Your task is to copy every line below that contains the word "agent".

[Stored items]
==============================
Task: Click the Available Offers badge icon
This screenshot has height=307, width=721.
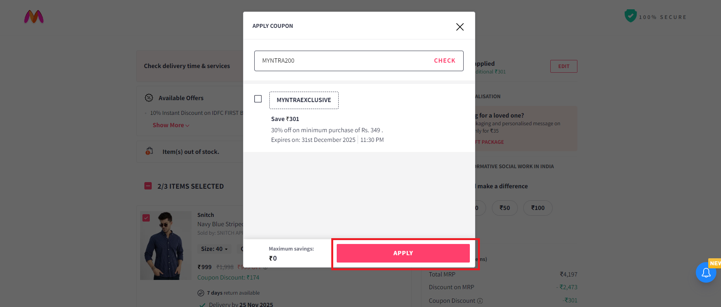Action: pyautogui.click(x=149, y=98)
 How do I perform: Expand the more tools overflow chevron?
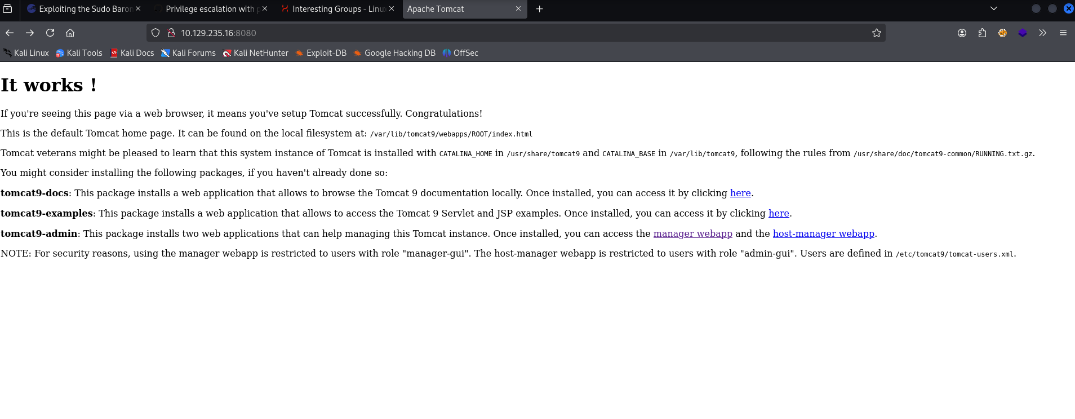pyautogui.click(x=1042, y=33)
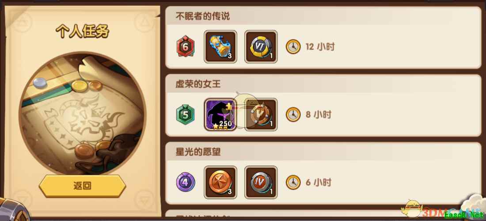The width and height of the screenshot is (486, 221).
Task: Click the 个人任务 title
Action: (x=83, y=32)
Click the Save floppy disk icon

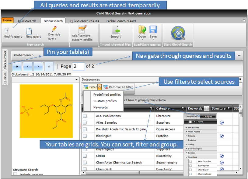point(153,30)
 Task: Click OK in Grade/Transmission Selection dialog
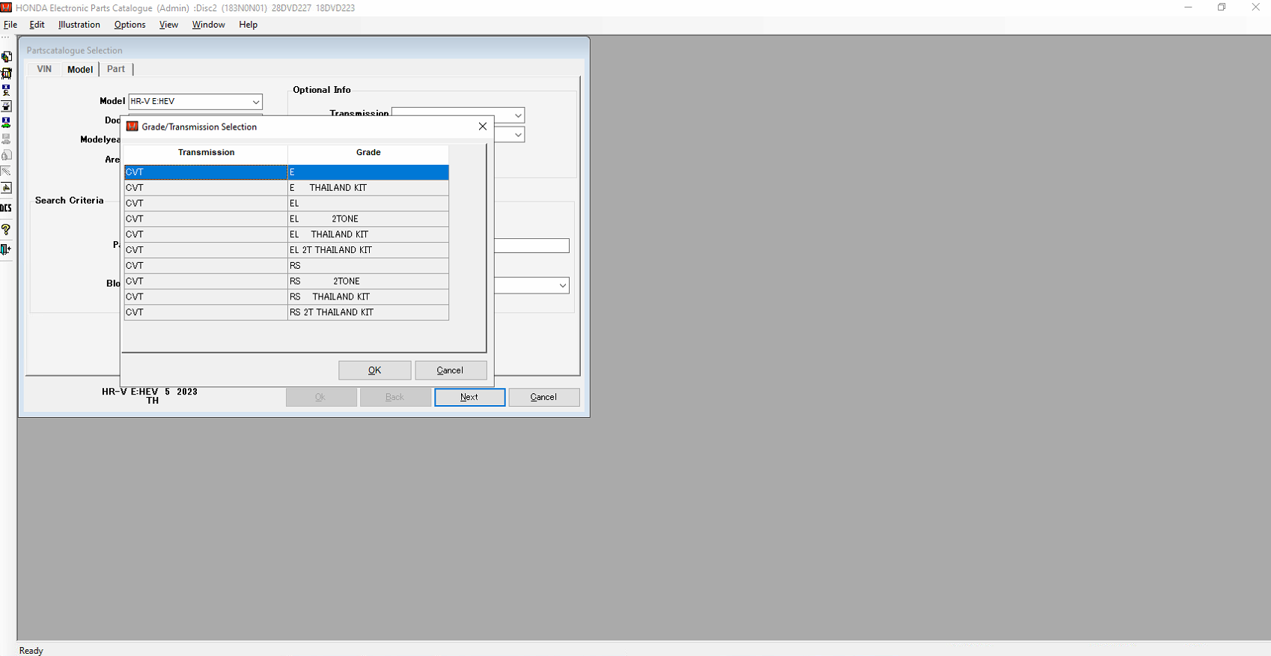[374, 370]
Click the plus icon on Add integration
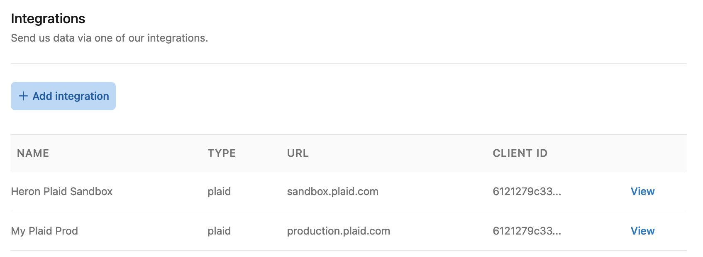 [24, 96]
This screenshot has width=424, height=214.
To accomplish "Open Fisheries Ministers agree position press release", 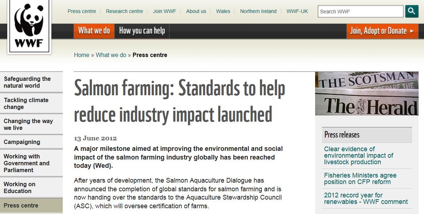I will click(x=360, y=179).
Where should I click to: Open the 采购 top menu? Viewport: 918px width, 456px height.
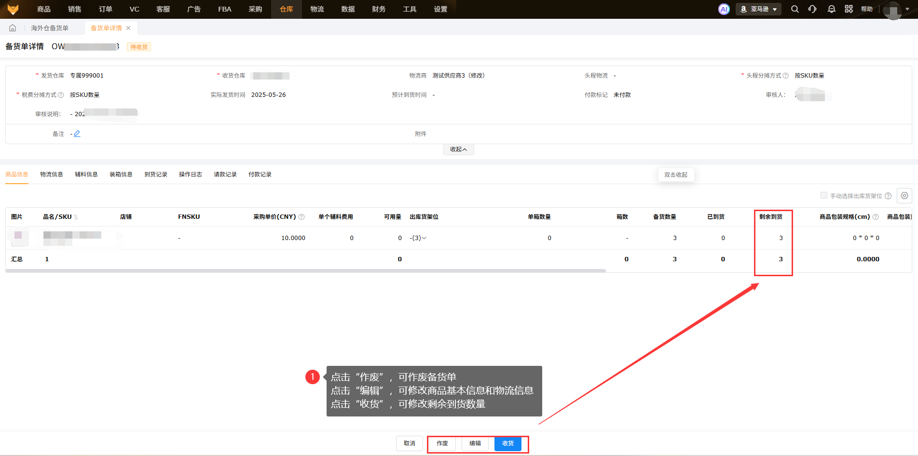point(255,9)
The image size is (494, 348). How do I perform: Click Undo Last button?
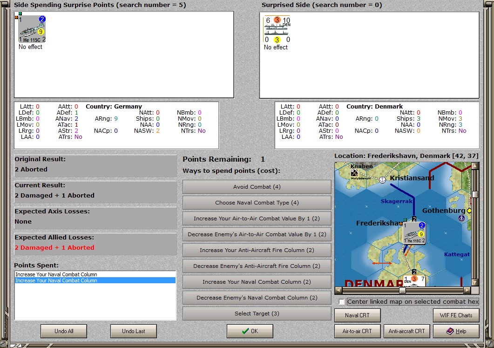[x=134, y=331]
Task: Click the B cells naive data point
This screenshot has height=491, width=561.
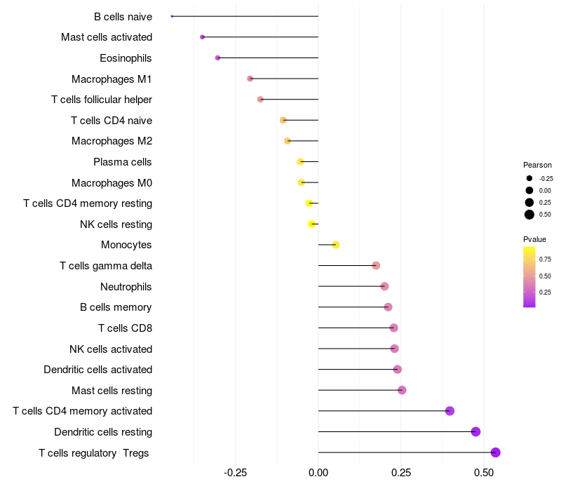Action: (172, 16)
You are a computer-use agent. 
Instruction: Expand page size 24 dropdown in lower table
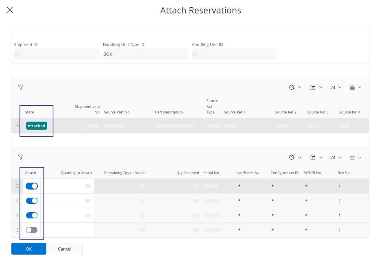(x=336, y=157)
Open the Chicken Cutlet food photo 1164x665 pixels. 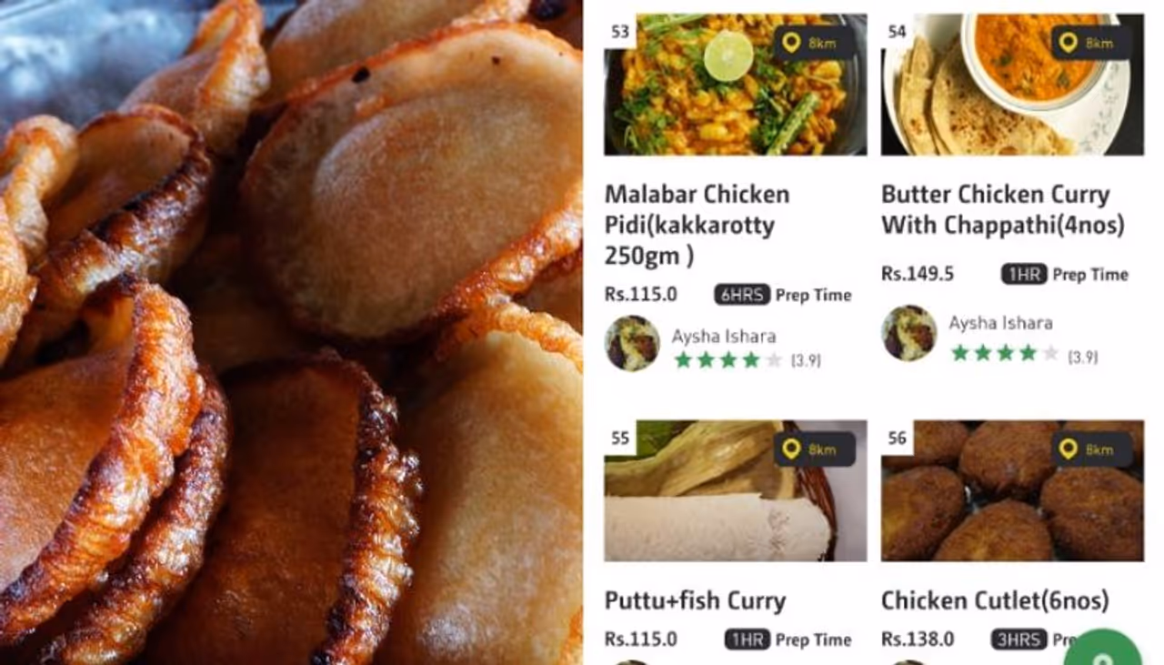1012,490
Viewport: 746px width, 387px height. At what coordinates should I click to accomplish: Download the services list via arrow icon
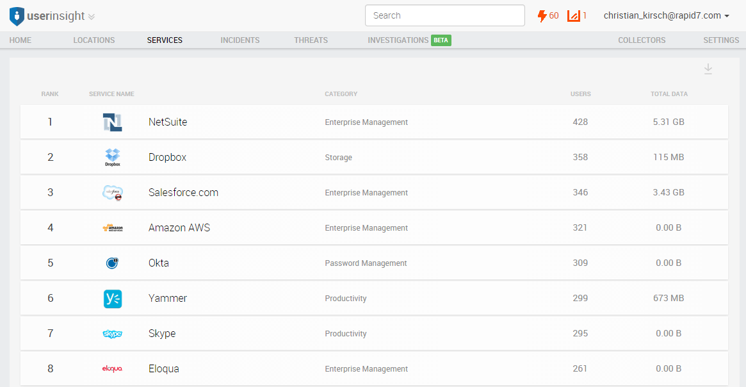(708, 69)
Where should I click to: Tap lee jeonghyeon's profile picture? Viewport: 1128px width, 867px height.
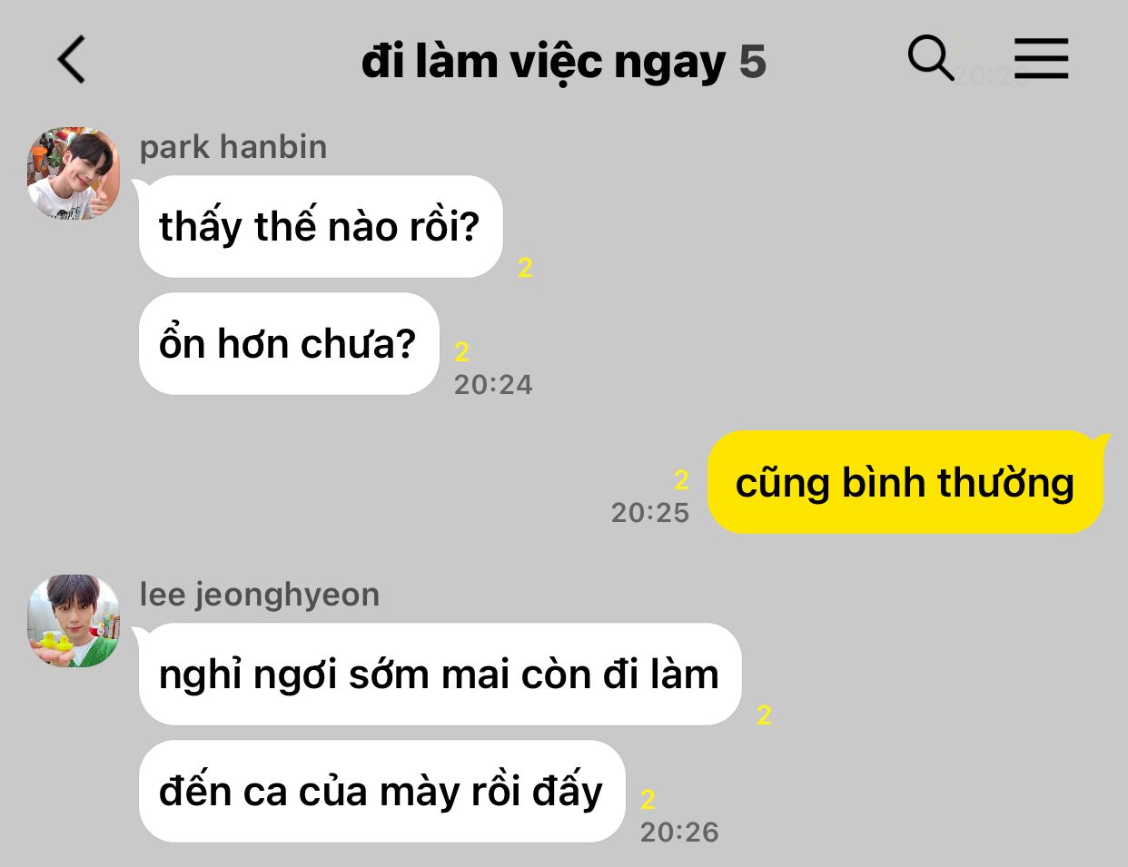coord(74,621)
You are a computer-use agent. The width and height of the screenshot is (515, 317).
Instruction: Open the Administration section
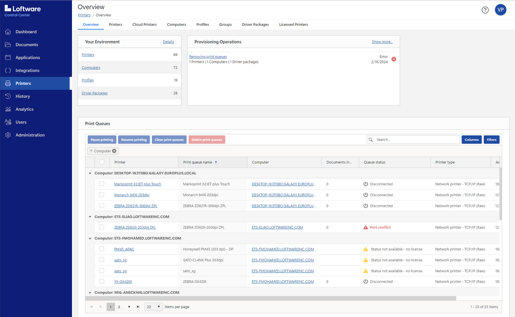click(30, 135)
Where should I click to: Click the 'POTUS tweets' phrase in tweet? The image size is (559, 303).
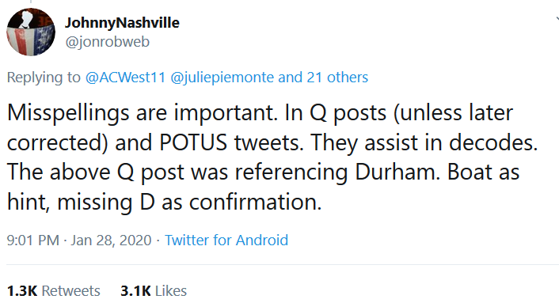tap(231, 142)
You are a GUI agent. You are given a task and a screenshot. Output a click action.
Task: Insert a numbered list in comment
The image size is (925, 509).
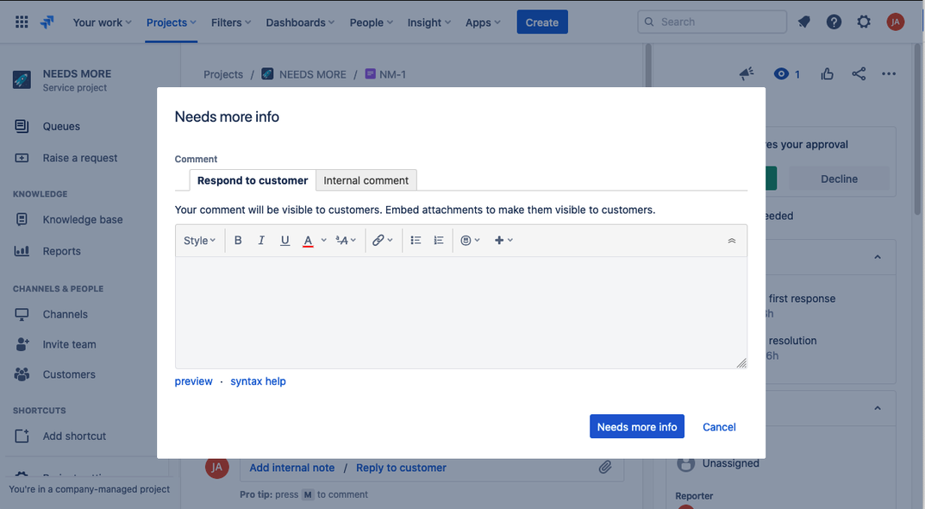pos(438,241)
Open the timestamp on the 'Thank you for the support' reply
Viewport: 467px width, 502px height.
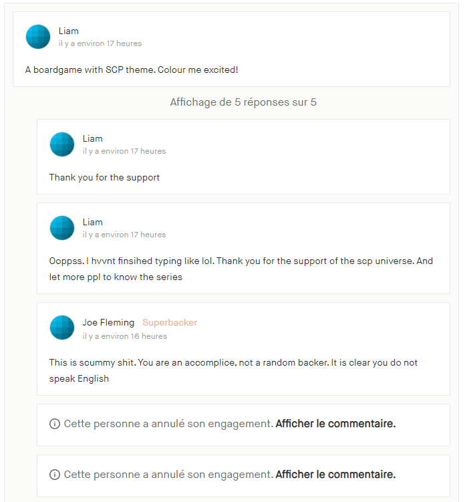tap(124, 151)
==============================
## Solution
You are a computer-use agent. 
You are a computer-use agent. The width and height of the screenshot is (515, 317).
You are a GUI agent. You are given a task and a screenshot. Output a click action.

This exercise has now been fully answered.